Posted to j-dev@xerces.apache.org by ji...@apache.org on 2004/04/23 23:43:53 UTC

[jira] Closed: (XERCESJ-76) Report top-level whitespace

Message:

   The following issue has been closed.

   Resolver: Andy Clark
       Date: Fri, 23 Apr 2004 2:42 PM

This issue is an old feature request that was never implemented. So I am closing it. If someone wants this functionality and will actually spend the time to implement it, then feel free to re-open this issue.
---------------------------------------------------------------------
View the issue:
  http://issues.apache.org/jira/browse/XERCESJ-76

Here is an overview of the issue:
---------------------------------------------------------------------
        Key: XERCESJ-76
    Summary: Report top-level whitespace
       Type: Bug

     Status: Closed
 Resolution: WON'T FIX

    Project: Xerces2-J
 Components: 
             XNI
   Versions:
             2.0.0 [beta 2]

   Assignee: 
   Reporter: James Clark

    Created: Mon, 26 Nov 2001 1:20 AM
    Updated: Fri, 23 Apr 2004 2:42 PM
Environment: Operating System: Other
Platform: Other

Description:
I would like XMLDocumentHandler to get an additional method that
reports top-level whitespace (whitespace not inside declarations,
comments or processing instructions) in the prolog or epilog.
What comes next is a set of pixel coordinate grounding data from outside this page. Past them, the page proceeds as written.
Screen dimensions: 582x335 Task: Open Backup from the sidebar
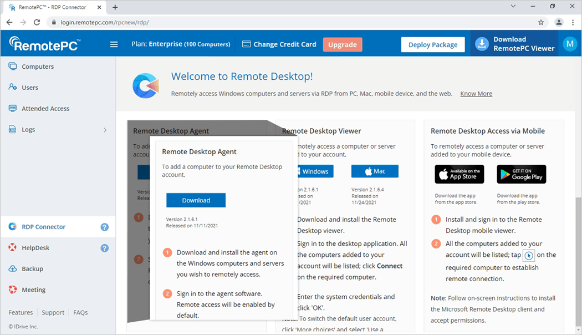click(x=32, y=269)
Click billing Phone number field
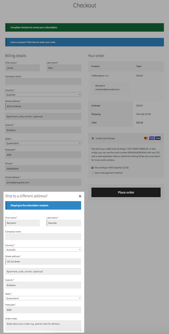The image size is (169, 334). 43,169
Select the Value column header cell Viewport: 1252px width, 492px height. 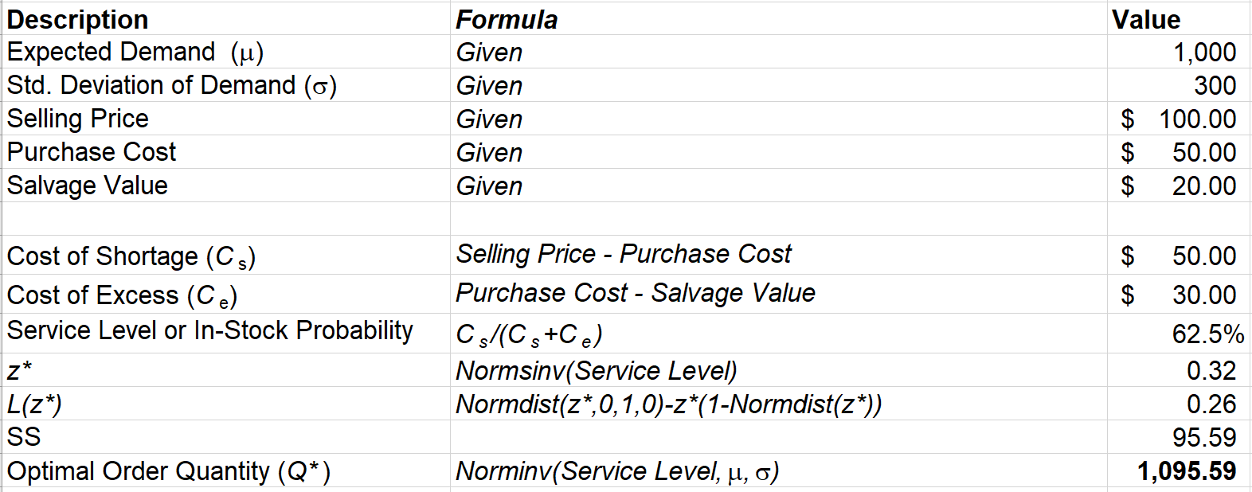coord(1179,19)
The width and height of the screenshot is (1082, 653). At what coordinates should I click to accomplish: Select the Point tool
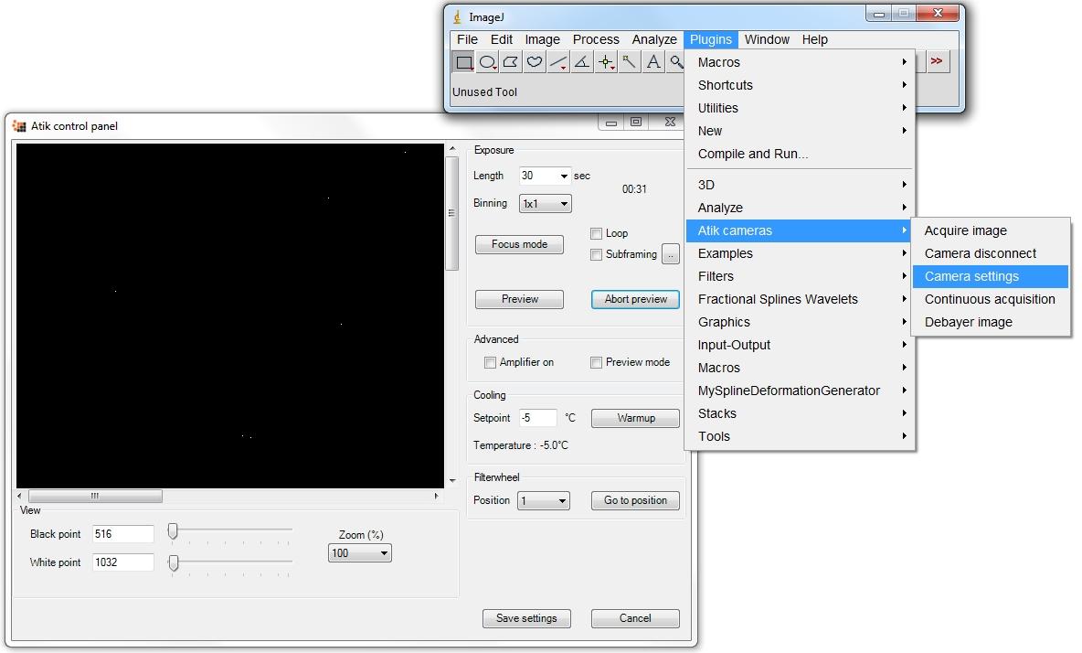pos(606,61)
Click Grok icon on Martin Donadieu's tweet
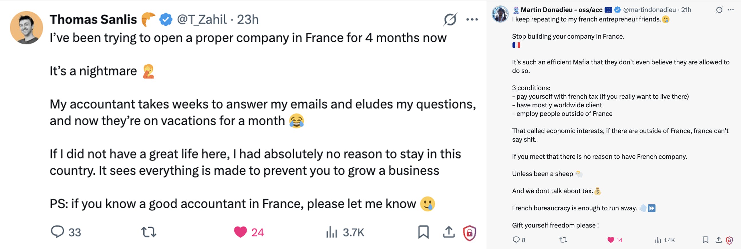 [x=719, y=10]
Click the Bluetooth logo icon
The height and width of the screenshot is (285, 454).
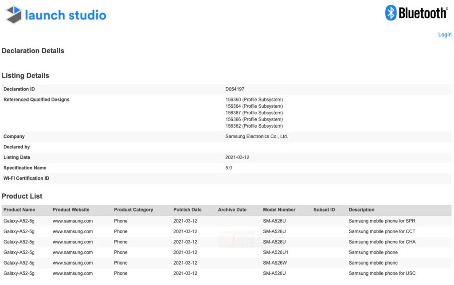(x=390, y=13)
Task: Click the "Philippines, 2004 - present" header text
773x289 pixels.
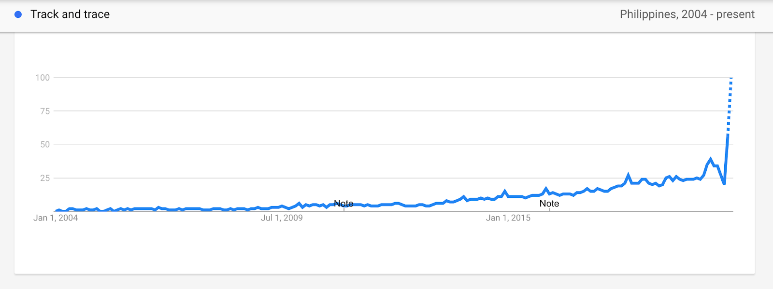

The main reason I want this is that I want to be able to report the
location of the first character of the markup for a node.  Now the
locator usually gives the first character of the markup following a
markup for a paticular event.  So in almost all cases I can get the
first character of the current event by using the saved location from
the previous event.  However, this fails for objects in the prolog
and epilog and for the document element because there is no
event for top-level whitespace. For example, given a document:

  <!--a comment-->
  <doc/>

the whitespace between the comment and the document element is not
reported, so the closest I cannot accurately determine the location of
the first character of the start-tag; the closest I can come is the
first character of the whitespace preceding the start-tag.

It's easy to provide this information and has minimal impact on
applications that are not interested in it.

I believe the .NET Framework XML parser provides this information.

I think it's consistent with the XNI philosophy of providing a
lossless information set.  I would suggest that as a general
principle, for every character in the document entity, there should be
a callback with which that character is associated.  At the moment, I
believe the only exception to this is top-level whitespace.

Consider the document:

<?xml version="1.0" encoding="utf-8"?>
<doc/>

If this is parsed as an external entity, then the whitespace between
the XML declaration and the element will be preserved; but if it's
parsed as a document entity, the whitespace is totally thrown away.
It would be more intuitive if XNI could preserve all whitespace except
whitespace within markup (i.e. tags, declarations, comments,
processing instructions).

If a method is added to XMLDocumentHandler, then it would also be
natural to add a similar method to XMLDTDHandler providing whitespace
between markup declarations.


---------------------------------------------------------------------
JIRA INFORMATION:
This message is automatically generated by JIRA.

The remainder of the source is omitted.